Qwen3 VL training guide#

Download dataset#

Download the COCO2017 dataset and download the data annotation JSON file sharegpt4v_instruct_gpt4-vision_cap100k.json.

Modify the sharegpt4v_instruct_gpt4-vision_cap100k.json

import json
with open('sharegpt4v_instruct_gpt4-vision_cap100k.json', 'r', encoding='utf-8') as f:
    data = json.load(f)
filtered_data = []
for item in data:
    if item.get('image', '').startswith('coco'):
        new_item = item.copy()
        image_path = new_item.pop('image')
        new_item['images'] = [image_path]
        filtered_data.append(new_item)
with open('sharegpt4v_instruct_gpt4-vision_cap100k_coco.json', 'w', encoding='utf-8') as f:
    json.dump(filtered_data, f, ensure_ascii=False, indent=4)
◇ ◇ ◇ ◇
Task A |
Copy the records from the line with "Image resolution: width=825" through the end of the records, including the requests, and increase every coordinate in the answers by 11. Omit the pictures.

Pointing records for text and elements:
◇ ◇ ◇ ◇
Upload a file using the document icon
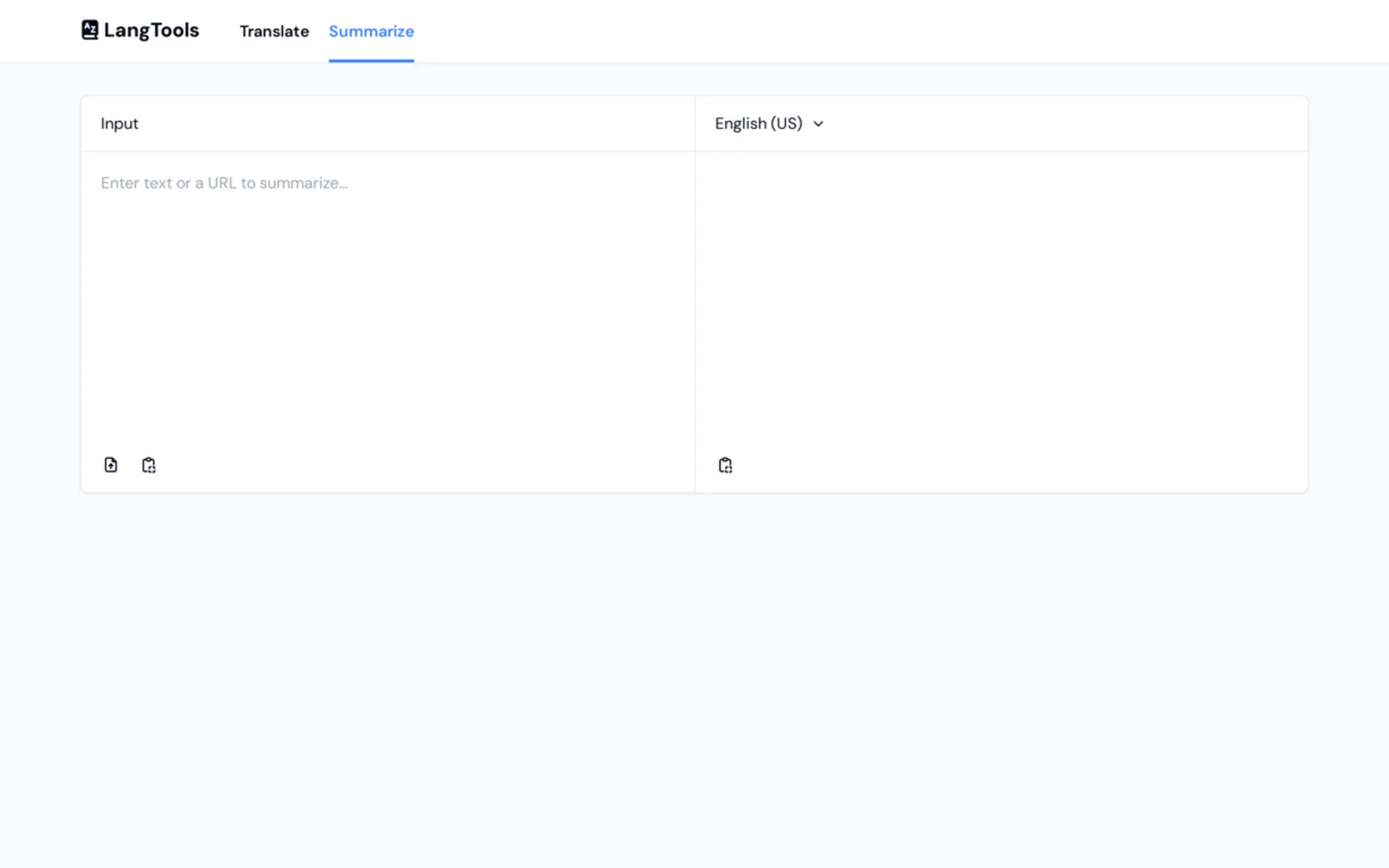(111, 465)
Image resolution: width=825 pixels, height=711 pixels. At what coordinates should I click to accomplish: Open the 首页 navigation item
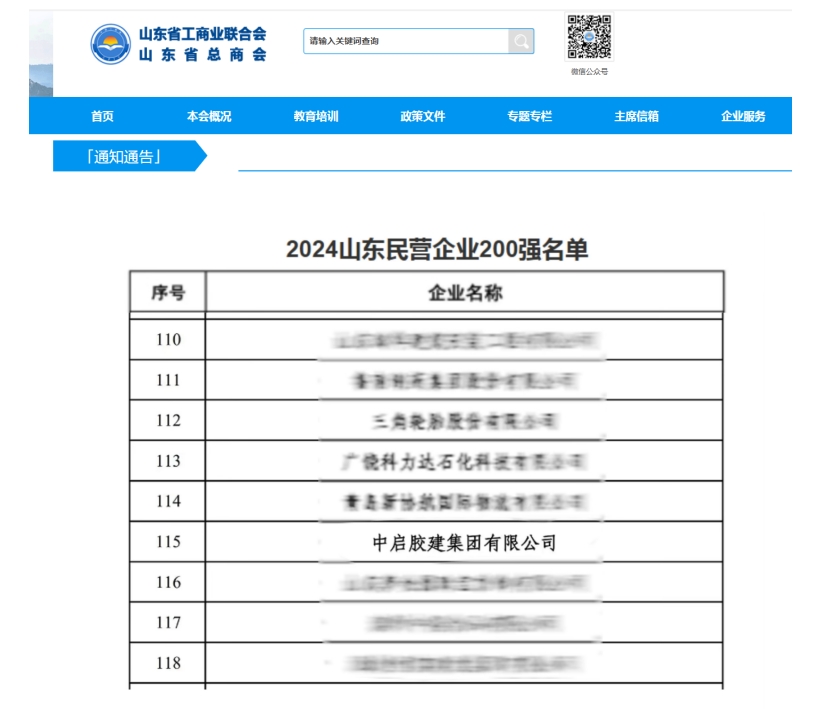pos(102,116)
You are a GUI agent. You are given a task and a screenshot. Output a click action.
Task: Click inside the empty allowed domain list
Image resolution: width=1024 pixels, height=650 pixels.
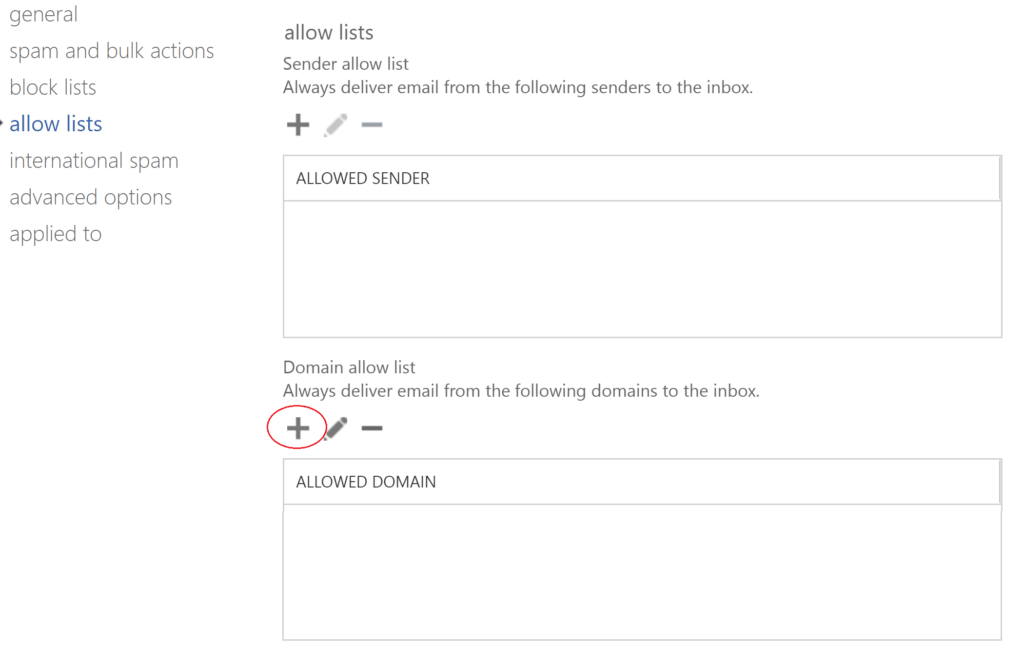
◇ ◇ ◇ ◇
Task B |
According to the Qwen3 VL training guide, what file name does the script write the filtered data to?

Task answer A |
Image resolution: width=825 pixels, height=711 pixels. At what coordinates should I click to accomplish: Open the 首页 navigation item
pos(113,127)
You are a GUI agent. You are given a task and a screenshot. Output a click action.
Task: Click inside the empty allowed domain list
Image resolution: width=1024 pixels, height=650 pixels.

Task answer B |
sharegpt4v_instruct_gpt4-vision_cap100k_coco.json